UCLA scientists of the Eli and Edythe Broad Center of Regenerative Medicine and Stem Cell Research were recently awarded a $5.1 million grant to develop a stem cell-based therapy for blinding eye conditions. This grant will help drive regenerative retinal therapy to clinical trials in humans through stem cell-based research aimed at treating macular degeneration and other causes of blindness.

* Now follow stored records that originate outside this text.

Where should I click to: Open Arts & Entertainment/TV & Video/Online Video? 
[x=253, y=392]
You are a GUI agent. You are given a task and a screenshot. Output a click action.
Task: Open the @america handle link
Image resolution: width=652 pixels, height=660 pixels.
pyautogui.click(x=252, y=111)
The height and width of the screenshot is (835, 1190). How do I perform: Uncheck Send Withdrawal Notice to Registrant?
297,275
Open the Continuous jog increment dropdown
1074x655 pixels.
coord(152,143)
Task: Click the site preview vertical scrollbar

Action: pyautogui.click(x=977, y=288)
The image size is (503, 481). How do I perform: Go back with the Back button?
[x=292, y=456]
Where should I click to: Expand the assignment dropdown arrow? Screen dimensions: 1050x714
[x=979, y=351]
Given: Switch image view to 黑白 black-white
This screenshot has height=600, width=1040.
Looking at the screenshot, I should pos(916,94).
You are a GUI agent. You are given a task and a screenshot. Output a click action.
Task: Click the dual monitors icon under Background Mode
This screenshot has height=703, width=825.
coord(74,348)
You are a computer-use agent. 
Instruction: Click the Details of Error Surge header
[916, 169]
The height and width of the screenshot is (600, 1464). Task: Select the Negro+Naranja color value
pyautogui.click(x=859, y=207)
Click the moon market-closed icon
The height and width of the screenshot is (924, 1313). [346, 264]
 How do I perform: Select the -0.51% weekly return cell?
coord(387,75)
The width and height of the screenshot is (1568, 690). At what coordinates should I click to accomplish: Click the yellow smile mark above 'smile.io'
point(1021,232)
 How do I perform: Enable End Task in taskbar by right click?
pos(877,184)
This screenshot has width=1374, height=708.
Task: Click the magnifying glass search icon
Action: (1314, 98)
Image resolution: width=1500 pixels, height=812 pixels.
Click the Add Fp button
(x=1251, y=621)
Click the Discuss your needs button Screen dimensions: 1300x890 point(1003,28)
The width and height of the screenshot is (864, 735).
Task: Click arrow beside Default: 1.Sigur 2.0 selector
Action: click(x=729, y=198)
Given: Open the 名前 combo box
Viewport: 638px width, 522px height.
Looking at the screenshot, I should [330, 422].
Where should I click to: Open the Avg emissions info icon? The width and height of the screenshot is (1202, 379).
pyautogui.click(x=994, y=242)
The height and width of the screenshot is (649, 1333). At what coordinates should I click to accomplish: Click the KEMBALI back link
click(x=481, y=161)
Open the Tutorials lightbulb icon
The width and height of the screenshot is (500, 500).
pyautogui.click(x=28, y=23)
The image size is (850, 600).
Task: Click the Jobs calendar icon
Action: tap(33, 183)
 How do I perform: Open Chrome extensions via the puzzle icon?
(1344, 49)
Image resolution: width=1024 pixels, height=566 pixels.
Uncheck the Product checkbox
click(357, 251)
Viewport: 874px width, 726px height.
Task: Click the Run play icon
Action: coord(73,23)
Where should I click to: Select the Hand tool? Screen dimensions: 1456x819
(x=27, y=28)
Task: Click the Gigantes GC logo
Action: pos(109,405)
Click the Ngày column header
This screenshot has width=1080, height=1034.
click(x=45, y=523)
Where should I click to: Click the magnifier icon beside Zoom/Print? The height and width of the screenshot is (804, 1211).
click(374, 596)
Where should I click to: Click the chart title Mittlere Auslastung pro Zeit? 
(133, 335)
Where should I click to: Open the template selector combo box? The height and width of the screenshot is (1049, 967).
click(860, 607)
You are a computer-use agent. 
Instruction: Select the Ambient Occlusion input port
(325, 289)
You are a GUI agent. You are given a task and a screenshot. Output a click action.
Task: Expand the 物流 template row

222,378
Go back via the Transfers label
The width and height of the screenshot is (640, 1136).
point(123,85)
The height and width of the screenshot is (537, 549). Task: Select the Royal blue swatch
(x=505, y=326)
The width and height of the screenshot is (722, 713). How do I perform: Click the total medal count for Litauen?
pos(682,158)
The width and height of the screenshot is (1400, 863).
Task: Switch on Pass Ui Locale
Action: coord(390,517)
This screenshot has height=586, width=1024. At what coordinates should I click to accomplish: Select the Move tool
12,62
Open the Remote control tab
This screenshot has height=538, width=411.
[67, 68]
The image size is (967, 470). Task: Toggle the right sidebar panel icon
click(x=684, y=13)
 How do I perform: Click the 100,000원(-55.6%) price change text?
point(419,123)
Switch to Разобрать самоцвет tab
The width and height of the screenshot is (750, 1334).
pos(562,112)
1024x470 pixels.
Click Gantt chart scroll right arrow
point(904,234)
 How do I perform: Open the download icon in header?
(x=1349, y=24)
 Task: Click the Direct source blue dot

Blinding eye conditions including macular degeneration affect more than 10% of the U.S. population over the age of 65: a number expected to increase to nearly 20 million by 2020.
Stem-cell based regenerative treatments involve using patient’s skin cells to generate autologous induced pluripotent stem cells to replenish retinal pigment epithelium (RPE) cells. Deterioration of RPE cells beneath the retina contributes to the loss of photoreceptors, ultimately leading to blindness. Research indicates that surgically transplanted induced pluripotent stem cells merge with existing RPE cells in the patient’s retina, rescuing and spurring regeneration of the eye tissue while maintaining the patient’s genetic code.
While the initial clinical trial developed by Dr. Steven Schwartz and his UCLA research team revealed that RPE replacement therapy may preserve or restore vision, substantial health risks were involved. Previously used human embryonic stem cells required patients to take immunosuppressive drugs to prevent their bodies from rejecting transplanted RPE cells. Long-term immunosuppressive therapy can be dangerous for elderly patients, which comprised the treatment’s target demographic.
Schwartz’s new trial method will make treatment more accessible to patients through its use of patient-derived stem cells, eliminating the risk of cell rejection and need for immunosuppressive therapy. The new treatment will additionally be delivered to patients through a minimally invasive surgery via a liquid suspension: reducing overall risks and recovery time.
Schwartz’s research team is not the only group of scientists working on this issue; phase 2 of the UCLA clinical trial is expected to launch this year. The National Institutes of Health published a study in January reporting advancements in the field, bringing stem cell-based retinal regeneration therapy closer to achievement. These newly devised methods will open up the possibility of initiating treatment at earlier stages of macular diseases, before too many RPE cells and essential tissues are lost. Early intervention may prove critical to the success of treatment, while making it increasingly accessible to patients who need it most.